Die Einladung, die eine Ausladung war

Gestern, am 10.12.2012, strahlte das RTL ihre Sendung Extra - die Ergänzung zur Sendung Bauer sucht Frau - aus. Ein Beitrag lautete: "Plötzliche Vaterschaft" - wenn eine Mutter mit eigenen Kindern die Partnerin eines Bauers wird, der damit Stiefvater wird. Ein Fernseh-Team aus Redakteur, Kameramann und Tonmeisterin war am vergangenen Freitag an dem gut einstündigen Gespräch beteiligt, in dem ich, der Autor eines Buches über die Stieffamilie oder Patchwork-Familie, zu dem Problem der schnellen Vaterschaft befragt wurde. Ich halte die Stieffamilie für eine schwierige, Konflikt- und Spannungs-reiche Lebensform und bin skeptisch, ob ein Paar damit auf Anhieb gut zurecht kommt. In dem Gespräch beschrieb ich die Komplikationen und die Notwendigkeit, sich Zeit zu nehmen, den stieffamiliären Alltag zu besprechen, um sich abzustimmen und einzustellen auf diese Form von voraussetzungsvoller Elternschaft.

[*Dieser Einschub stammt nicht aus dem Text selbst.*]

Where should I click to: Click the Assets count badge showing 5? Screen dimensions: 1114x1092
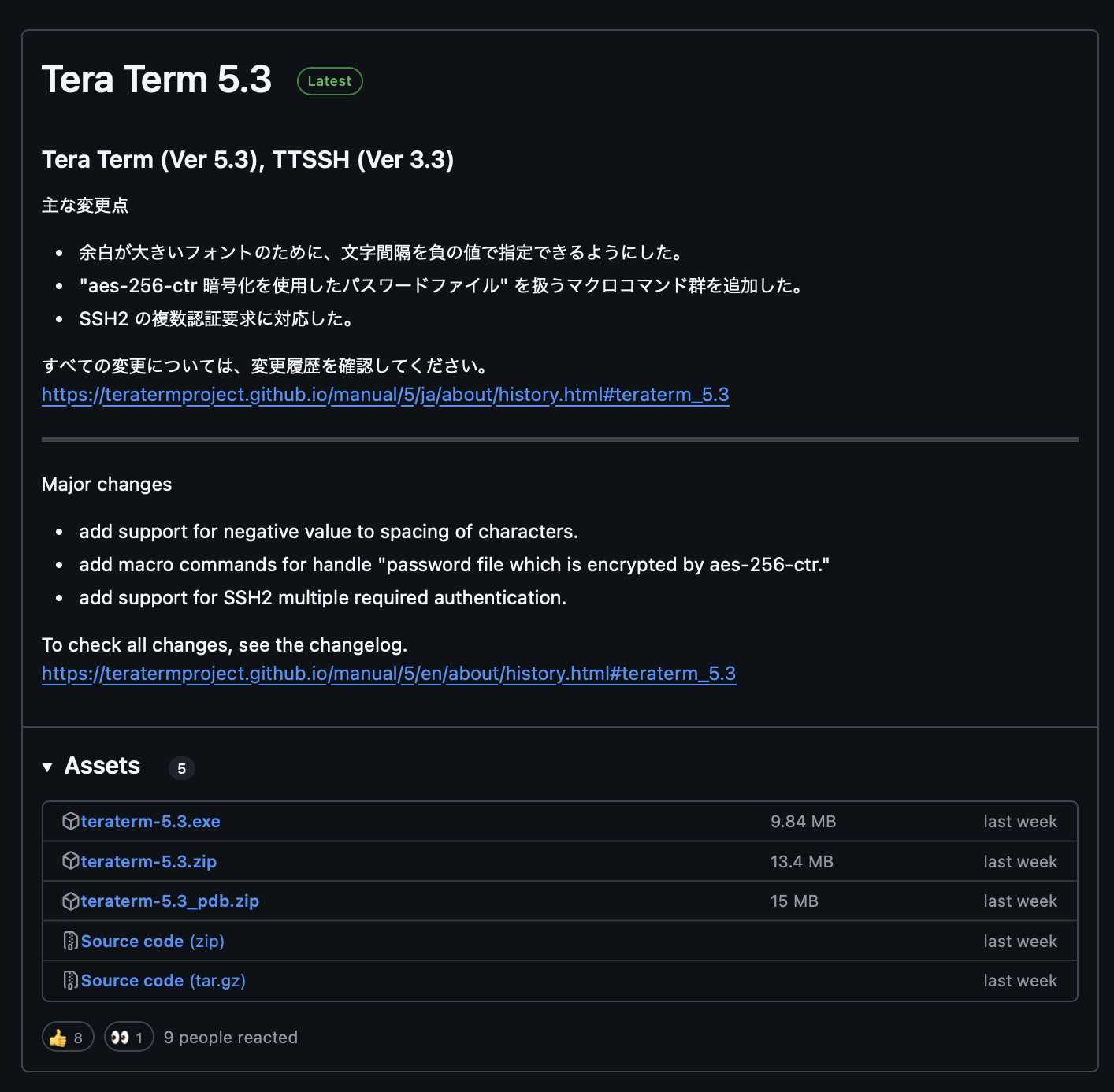[182, 768]
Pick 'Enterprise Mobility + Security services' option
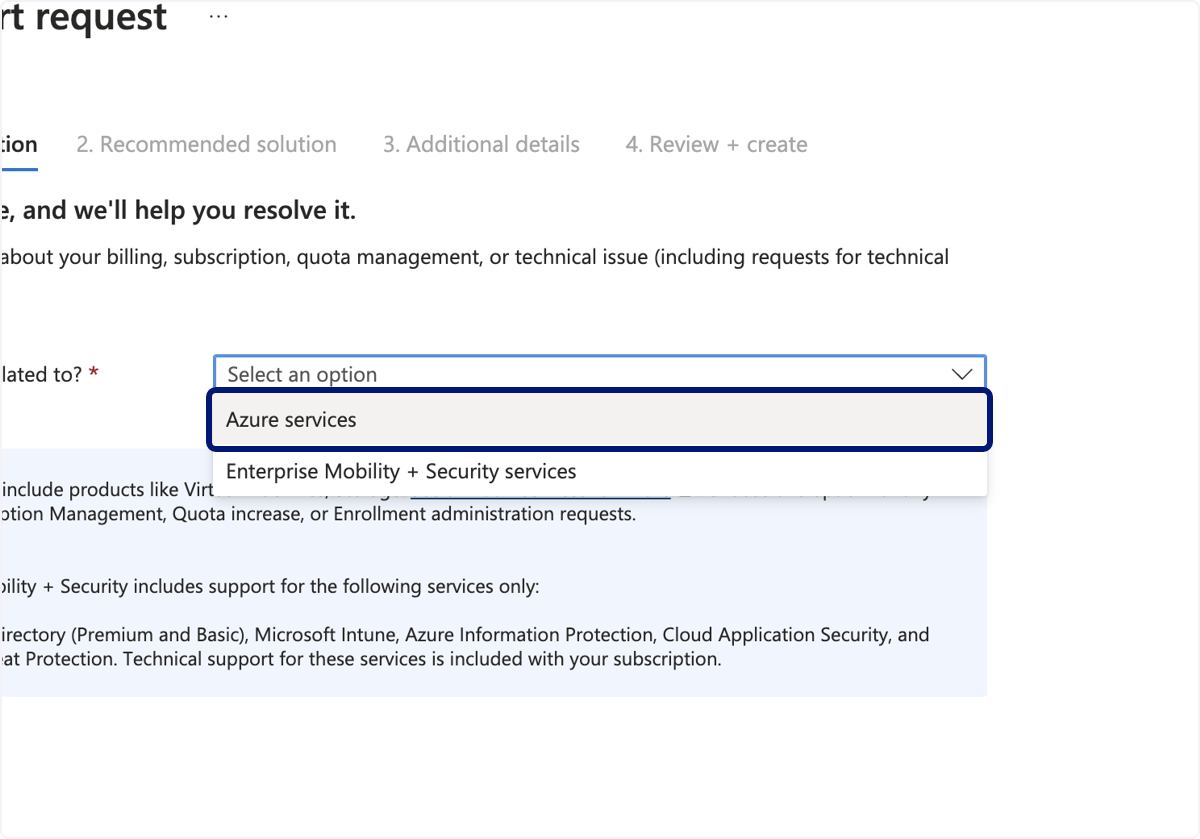This screenshot has width=1200, height=839. [x=600, y=471]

Dass der Beitrag drei meiner Sätze aufgenommen hatte - einer war unverständlich, die beiden anderen nichtssagend - , überraschte mich nicht. Aber ich war perplex, als ich hörte, wie der Kommentar im Off behauptete, ich hätte es nicht geschafft, zu meinen Stiefsöhnen ein "herzliches Verhältnis" zu finden, und ich lebte allein. Der Subtext des Kommentars lautete für mich sofort: Das hat der Psychologe davon; er ist das Opfer seines Berufs geworden. Meine Frau lachte schallend, unsere Tochter erhielt eine SMS von einem Klassenkameraden, der sich über die veränderten Lebensverhältnisse wunderte und mein Stiefsohn war besorgt, ob ich mich damit als Autor nicht in die Nesseln gesetzt hätte. Später ärgerte ich mich über mich selbst: Bei der "plötzlichen Vaterschaft" hätte ich aufmerken müssen. Eine Redaktion, die mit der Bedenkenlosigkeit rascher Beziehungsaufnahmen ein Geschäft zu betreiben versucht, möchte sicherlich nichts über die Bedenken eines Psychologen erfahren. Die Einladung an mich war zwar ausgesprochen, aber nicht ernst gemeint, und ich hatte sie angesichts der Gelegenheit,  den Kopf wieder aus dem Fenster zu stecken und mich begucken zu lassen, gebauchpinselt  angenommen.